Begin SELECTED TEXT

There are times when even Dostoevsky can begin to feel indigestible, and what you feel like reading is the equivalent of a Tunnock's teacake. You don't read beauty pages for their brains - or at least that was my preconception. But after spending a weekend studying two heaving-at-the-seams folders' worth of submissions, I was taken aback at how good the best writing was.
Sometimes you consult beauty pages precisely for information or advice: lazy beauty journalism, though, can begin to feel like little more than product placement. But the outstanding articles were sharp, unsentimental explorations of femininity, and of how we perceive beauty, in all its shifting political and historical contexts: our deserved winning entry was an incisive account of cosmetic practices at the court of Marie Antoinette.
The ceremony, at the Hayward Gallery, was very much a party-dress-and-Jimmy-Choos occasion. I flew in especially from Galway, where my play, Leaves, has just begun rehearsals. There should've been enough time for a turnaround - but the flight was so delayed I had to phone my sister (my Plus One for the evening) from Luton and instruct her to grab a dress - any dress - from my wardrobe, sling it into a bag with some stilettos and meet me in a cab.

End SELECTED TEXT
Begin PROVIDED DATA

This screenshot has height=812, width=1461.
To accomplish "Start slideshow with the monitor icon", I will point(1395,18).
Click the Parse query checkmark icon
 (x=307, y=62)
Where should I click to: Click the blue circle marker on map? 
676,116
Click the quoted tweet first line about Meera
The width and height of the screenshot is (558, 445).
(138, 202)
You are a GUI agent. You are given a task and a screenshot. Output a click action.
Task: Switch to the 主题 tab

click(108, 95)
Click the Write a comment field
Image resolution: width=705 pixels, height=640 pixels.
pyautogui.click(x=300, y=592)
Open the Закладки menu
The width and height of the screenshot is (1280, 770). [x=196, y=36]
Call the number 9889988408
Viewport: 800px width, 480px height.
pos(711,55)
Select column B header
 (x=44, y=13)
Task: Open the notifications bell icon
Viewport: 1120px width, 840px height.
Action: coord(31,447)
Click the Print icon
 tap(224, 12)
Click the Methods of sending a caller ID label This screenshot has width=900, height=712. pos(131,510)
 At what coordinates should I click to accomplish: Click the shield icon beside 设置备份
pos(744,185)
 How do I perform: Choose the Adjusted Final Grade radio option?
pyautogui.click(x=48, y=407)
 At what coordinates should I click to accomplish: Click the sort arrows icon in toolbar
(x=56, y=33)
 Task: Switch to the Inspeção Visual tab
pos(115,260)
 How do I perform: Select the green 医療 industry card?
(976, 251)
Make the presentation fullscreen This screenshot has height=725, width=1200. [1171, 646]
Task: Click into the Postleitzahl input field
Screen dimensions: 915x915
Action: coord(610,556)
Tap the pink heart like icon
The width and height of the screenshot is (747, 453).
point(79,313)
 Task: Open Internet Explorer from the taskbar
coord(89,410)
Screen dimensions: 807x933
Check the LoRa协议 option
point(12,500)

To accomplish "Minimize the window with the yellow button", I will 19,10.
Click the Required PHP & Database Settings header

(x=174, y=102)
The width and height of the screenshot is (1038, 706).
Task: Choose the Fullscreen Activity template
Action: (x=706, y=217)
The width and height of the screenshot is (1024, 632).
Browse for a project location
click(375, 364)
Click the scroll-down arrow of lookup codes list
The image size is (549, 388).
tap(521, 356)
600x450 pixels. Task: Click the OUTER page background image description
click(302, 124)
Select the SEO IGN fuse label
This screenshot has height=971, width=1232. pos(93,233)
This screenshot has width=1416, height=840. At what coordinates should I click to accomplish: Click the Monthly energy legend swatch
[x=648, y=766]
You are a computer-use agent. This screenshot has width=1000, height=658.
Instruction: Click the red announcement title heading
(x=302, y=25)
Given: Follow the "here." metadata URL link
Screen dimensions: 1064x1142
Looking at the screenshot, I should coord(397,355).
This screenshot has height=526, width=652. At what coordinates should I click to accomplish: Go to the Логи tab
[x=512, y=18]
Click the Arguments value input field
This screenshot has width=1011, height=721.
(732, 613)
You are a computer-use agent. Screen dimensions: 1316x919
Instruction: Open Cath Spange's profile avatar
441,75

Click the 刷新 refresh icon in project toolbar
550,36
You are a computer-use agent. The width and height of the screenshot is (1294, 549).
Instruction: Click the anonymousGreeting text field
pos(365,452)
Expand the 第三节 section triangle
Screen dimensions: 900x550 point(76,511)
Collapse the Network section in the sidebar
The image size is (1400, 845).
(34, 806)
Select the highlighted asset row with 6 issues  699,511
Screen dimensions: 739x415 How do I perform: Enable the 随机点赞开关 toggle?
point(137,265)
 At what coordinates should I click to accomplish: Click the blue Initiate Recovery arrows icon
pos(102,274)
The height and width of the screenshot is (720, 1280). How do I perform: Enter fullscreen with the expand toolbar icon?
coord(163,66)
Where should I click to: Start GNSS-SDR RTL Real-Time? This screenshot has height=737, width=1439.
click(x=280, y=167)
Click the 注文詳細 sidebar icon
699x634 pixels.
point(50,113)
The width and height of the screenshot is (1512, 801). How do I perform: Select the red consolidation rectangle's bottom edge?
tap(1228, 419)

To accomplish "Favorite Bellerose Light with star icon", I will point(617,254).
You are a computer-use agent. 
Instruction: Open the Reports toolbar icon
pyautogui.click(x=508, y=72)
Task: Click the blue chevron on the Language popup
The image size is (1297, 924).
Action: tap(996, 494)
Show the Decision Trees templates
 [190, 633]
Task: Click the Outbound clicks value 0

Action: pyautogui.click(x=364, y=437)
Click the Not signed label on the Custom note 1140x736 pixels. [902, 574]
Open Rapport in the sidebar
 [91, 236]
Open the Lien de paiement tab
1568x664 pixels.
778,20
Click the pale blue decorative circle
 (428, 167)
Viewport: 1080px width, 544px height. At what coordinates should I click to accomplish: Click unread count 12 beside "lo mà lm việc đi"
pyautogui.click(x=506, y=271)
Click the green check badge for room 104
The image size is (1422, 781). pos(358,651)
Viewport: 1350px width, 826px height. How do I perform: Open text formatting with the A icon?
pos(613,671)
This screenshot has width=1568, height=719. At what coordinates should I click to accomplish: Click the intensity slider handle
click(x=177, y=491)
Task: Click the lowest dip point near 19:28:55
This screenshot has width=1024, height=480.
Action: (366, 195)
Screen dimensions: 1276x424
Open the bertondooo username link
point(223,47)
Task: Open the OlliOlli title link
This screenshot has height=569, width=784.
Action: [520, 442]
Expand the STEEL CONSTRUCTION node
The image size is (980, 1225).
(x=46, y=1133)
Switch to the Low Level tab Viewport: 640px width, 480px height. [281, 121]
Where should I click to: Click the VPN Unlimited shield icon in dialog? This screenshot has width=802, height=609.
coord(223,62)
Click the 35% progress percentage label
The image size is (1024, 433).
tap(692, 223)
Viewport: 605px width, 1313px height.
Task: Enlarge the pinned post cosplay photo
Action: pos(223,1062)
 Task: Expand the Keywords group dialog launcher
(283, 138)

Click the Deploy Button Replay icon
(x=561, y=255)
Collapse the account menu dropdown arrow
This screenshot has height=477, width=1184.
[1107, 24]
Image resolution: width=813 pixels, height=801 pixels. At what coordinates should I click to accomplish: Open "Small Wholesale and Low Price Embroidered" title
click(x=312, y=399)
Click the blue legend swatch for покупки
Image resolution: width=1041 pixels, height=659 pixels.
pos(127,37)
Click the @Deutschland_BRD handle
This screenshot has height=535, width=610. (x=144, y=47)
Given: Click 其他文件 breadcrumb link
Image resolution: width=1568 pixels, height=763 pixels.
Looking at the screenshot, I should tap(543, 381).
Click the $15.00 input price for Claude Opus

End PROVIDED DATA

### DIRECTIONS FOR THIS TASK
Please answer these from the piece on judging beauty writing:
(a) How many folders of submissions did the writer study over a weekend?
(b) What was the winning entry an account of?
(c) At which venue was the ceremony held?

### SOLUTION TO THIS EXERCISE
(a) Two.
(b) Cosmetic practices at the court of Marie Antoinette.
(c) The Hayward Gallery.